• _EXERCISE DETAILS_
Retype the entries below exactly, but begin at the line containing "Task: Click the red spam bar for 11/2" and end at the last line.

• _EXTRACTED RECORDS_
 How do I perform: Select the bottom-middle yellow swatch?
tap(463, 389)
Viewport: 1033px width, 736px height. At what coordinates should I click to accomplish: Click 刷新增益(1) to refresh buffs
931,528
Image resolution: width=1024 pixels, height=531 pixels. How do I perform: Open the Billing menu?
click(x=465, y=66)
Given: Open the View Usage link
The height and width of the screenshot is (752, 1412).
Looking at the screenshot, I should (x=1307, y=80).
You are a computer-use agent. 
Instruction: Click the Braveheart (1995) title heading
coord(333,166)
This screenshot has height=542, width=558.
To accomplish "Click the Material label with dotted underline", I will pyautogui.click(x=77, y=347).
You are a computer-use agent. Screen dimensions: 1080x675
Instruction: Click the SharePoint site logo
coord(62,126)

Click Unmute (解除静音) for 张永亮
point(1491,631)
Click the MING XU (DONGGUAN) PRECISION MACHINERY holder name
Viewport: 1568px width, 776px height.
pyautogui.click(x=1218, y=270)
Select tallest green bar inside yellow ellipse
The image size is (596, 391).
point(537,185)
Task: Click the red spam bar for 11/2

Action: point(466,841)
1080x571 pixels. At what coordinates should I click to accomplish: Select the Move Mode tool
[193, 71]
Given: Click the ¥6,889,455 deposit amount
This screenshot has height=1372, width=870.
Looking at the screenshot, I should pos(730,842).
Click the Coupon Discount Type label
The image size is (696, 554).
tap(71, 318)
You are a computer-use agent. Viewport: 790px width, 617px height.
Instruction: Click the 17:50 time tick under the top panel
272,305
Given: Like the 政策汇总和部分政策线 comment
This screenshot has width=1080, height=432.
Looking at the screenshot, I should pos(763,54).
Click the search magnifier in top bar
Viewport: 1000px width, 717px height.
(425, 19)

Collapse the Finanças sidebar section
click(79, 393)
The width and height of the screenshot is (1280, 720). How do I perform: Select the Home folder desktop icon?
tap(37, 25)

• _SOLVED EXERCISE_
Task: Click the red spam bar for 11/2

Action: point(466,841)
1080x571 pixels. At what coordinates should I click to accomplish: Select the Move Mode tool
[193, 71]
Given: Click the ¥6,889,455 deposit amount
This screenshot has height=1372, width=870.
Looking at the screenshot, I should pos(730,842).
Click the Coupon Discount Type label
The image size is (696, 554).
tap(71, 318)
You are a computer-use agent. Viewport: 790px width, 617px height.
Instruction: Click the 17:50 time tick under the top panel
272,305
Given: Like the 政策汇总和部分政策线 comment
This screenshot has width=1080, height=432.
Looking at the screenshot, I should pos(763,54).
Click the search magnifier in top bar
Viewport: 1000px width, 717px height.
(425, 19)

Collapse the Finanças sidebar section
click(79, 393)
The width and height of the screenshot is (1280, 720). How do I perform: Select the Home folder desktop icon?
tap(37, 25)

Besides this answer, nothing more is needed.